Could the data below please be reproduced word for word, without the pictures?

Saved data entries

<<<<

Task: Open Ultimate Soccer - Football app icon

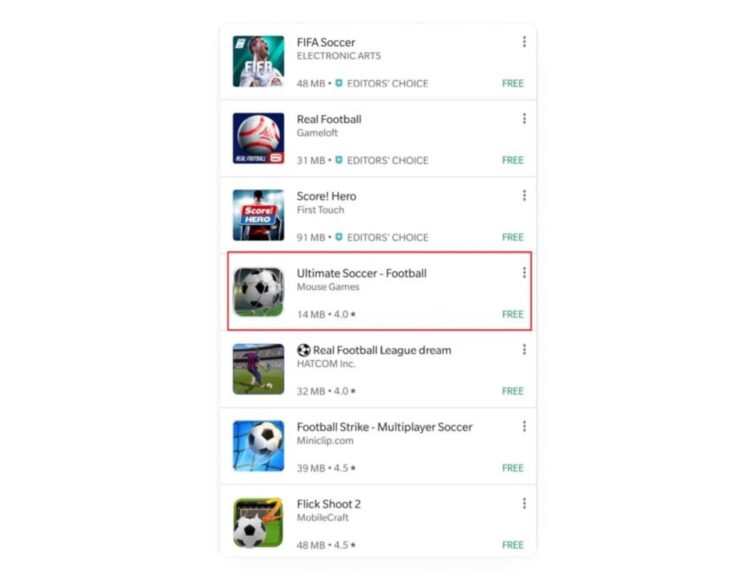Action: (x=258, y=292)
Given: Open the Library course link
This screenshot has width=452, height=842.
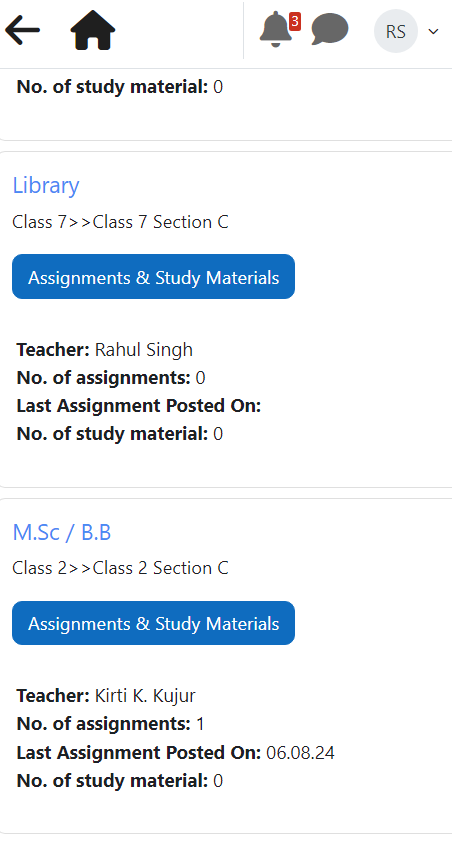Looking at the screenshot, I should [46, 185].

>>>>

▶ **ANSWER TO THIS TASK**
Task: Open Ultimate Soccer - Football app icon

Action: (x=258, y=292)
Given: Open the Library course link
This screenshot has width=452, height=842.
Looking at the screenshot, I should [46, 185].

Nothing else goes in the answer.